Friday, February 4, 2011

Gluten Free Low Carb Focaccia Bread

This is thanks to Jennifer Eloff's GF low carb bake mix.  This bread came out to a bit higher in carbs than I like so I may tweak the recipe, to lower the carbs, but this was so good!  I took as a base recipe, the "Focaccia Style Flax Bread" by Laura Dolson, on  I used the bake mix in place of the flaxmeal, and I used coconut oil.  Since I had jumbo eggs I used 4 rather than 5 large eggs. I also added some basil and garlic powder.  I would like to try it with caraway seed sometime. I'm the only one eating it at my house, so I sliced it and put it in the freezer so I can pull out a piece when I want.  It is nice sliced for a sandwich, or use it to make garlic toast.

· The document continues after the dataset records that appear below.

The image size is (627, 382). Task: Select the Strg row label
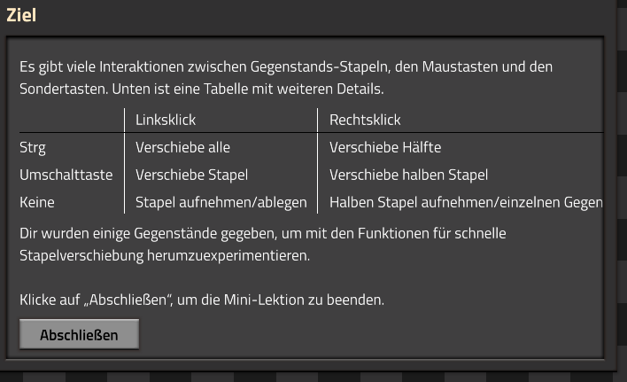click(x=33, y=148)
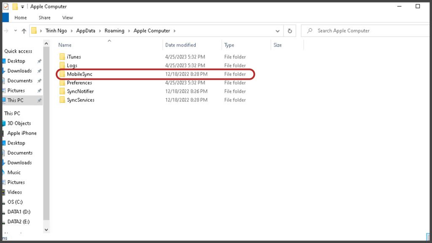
Task: Open the Share ribbon tab
Action: (x=45, y=18)
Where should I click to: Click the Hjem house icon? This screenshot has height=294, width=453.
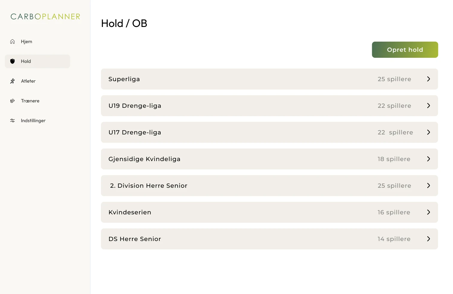tap(12, 42)
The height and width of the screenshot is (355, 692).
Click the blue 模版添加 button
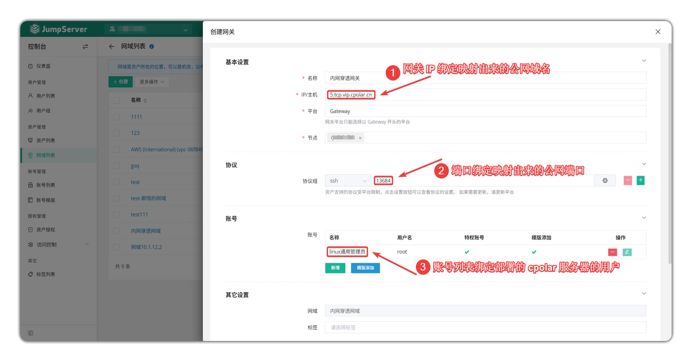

* Exported from MasterCook *

                        GF Low carb Focaccia Bread

Serving Size  : 8    

  2         cups  Jen's GF Low Carb Baking Mix (link above)
  1         Tablespoon  baking powder
  1          teaspoon  salt
  1         Tablespoon  sweetener -- (1 to 2) I used EZ Sweetz--6 drops
  4          jumbo  eggs -- well beaten
  1/2       cup  water
  1/3       cup  coconut oil -- melted
  2          tsp.  basil
  1          tsp.  garlic powder

Preheat oven to 350 F. Prepare pan (a 10X15 pan with sides works best) I used parchment paper sprayed with non-stick spray.  A silicone mat works great.

1) Mix dry ingredients well -- a whisk works well.

2) Add wet to dry, and combine well.

3) Spread into a rectangle, making it even as possible.  Because it's going to tend to mound in the middle, you'll get a more even thickness if you spread it away from the center somewhat, in roughly a rectangle an inch or two from the sides of the pan (you can go all the way to the edge, but it will be thinner).

5) Bake for about 20 minutes, until it springs back when you touch the top and/or is visibly browning even more than flax already is. (mine took 30 minutes)

6) Cool and cut into whatever size slices you want. You don't need a sharp knife.  Nutrition info is based on 8 pieces, adjust according to how many slices you cut.

                                    - - - - - - - - - - - - - - - - - - -

Per Serving: 277 Calories; 22g Fat (70.8% calories from fat); 9g Protein; 12g Carbohydrate; 4g Dietary Fiber; 94mg Cholesterol; 481mg Sodium.  Exchanges: 0 Grain(Starch); 1/2 Lean Meat; 2 Fat; 0 Other Carbohydrates.

Serving Ideas : Broil with garlic butter and cheese for garlic toast



  1. I will have to make this for my husband. He loves foccacia. Thanks, Ginny. :)

    You can shave a gram off of the carbs by replacing 1/3 cup ground almonds for the bake mix and probably another gram by replacing a cup of the bake mix with ground almonds. It works better carb-wise if one uses this bake mix as a complete substitute for flour in a muffin recipe that requires 12 muffins or a loaf recipe that requires 16 to 18 servings or in a cookie recipe where there will be several cookies. It is essential to use a no-carb sweetener as you have done or erythritol combined with a no-carb sweetener where the synergy of 2 sweeteners is needed.

  2. Thanks! I will try that next time! I loved the consistency and flavor of this!

  3. Oops, Ginny, I meant to say 1/2 cup ground almonds. Sorry about that. I'm going to try your recipe as stated - probably tomorrow.